Both can have the same answer if both function and subjective experience are properties. To have the same function is just to have the same property. To have the same property is just to have exactly the same behaviour in a given environment, but this doesn't require that things having identical properties only have identical properties so any actual test may be quite challenging to carry out. But we can accept that different brains have identical functions, like memory, colour vision, intelligence etc. even though we don't have a test to prove that absolutely. But brains are messy while subjective experience is supposed to be straightforward, like energy or mass and unlike particle physics. So comparing different instances of subjective experience should be a shoe in but it doesn't seem to allow itself to be tested.

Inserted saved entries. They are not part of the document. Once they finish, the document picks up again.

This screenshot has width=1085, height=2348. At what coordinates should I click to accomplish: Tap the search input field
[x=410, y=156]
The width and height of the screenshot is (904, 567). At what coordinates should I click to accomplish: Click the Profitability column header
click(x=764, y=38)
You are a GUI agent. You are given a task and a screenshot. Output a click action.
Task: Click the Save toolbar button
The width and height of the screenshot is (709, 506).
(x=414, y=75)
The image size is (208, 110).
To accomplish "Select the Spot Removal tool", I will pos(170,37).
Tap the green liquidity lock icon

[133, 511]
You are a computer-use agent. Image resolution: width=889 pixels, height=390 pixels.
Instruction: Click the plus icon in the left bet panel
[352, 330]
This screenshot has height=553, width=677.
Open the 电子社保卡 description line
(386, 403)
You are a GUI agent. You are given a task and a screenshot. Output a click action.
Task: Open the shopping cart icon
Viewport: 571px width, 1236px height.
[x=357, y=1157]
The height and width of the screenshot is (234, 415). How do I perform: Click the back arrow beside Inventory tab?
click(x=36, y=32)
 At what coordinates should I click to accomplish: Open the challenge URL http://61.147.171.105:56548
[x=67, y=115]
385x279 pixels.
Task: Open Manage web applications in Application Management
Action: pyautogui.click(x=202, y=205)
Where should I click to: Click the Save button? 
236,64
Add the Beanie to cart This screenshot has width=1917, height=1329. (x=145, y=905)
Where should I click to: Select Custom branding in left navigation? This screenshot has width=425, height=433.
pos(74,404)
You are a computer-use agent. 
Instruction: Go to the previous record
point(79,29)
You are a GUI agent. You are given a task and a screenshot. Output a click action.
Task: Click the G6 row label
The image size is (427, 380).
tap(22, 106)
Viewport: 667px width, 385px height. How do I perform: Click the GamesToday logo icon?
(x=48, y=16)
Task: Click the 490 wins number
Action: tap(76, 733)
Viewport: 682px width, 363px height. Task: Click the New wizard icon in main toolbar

We could conceivably produce machines with functions identical to those of brains, and therefore people but that wouldn't tell us whether these machines possess subjective experience at all. Even that they would talk about their own subjective experience would be terminally inconclusive. I'm still not even really convinced that other people have subjective experience like I do!
EB
Speakpigeon, I have typed in a post what I am about to say to you and to others many times, but then I just decide not to post it. This time I am posting it because I just feel like it must be said.
Many times during your critique of the conjecture at hand, you will question the assumption/postulate/axiom that led up to the conjecture. This is taking on too much. As wrong as the conjecture's foundation might be, it is the conjecture that should be critiqued. For example, if I did a science experiment on how fast gravity accelerates an object in a vacuum and showed my friend the results, my friend should not critique the results by questioning gravity's existence. Even though questioning the existence of gravity is actually a legitimate scientific concern, it should be questioned in a separate context. So he can question it, but it is not relevant to the situation at hand.
Even mathematics has to do this for it to get anywhere, as you probably know. It was hoped in the early 20th Century by the greatest mathematicians that math would bring intrinsic truth to itself, but that hope was actually proved impossible by Gödel's incompleteness theorems. So even with mathematics, we are constantly building onto our ignorance and hopefully not onto something illogical.
Now, I am not saying this is the best method in seeking "knowledge". In fact I have always wanted to do what Descartes did and start with the ultimate first principles of knowledge and go from there. In my attempt, I usually start with the certainty of my consciousness and then have trouble building onto it with as much certainty.
I hope this post does not come off poorly.
And I hope you will critique anything that does not make sense in this post; I need to know that I am not misguiding myself too.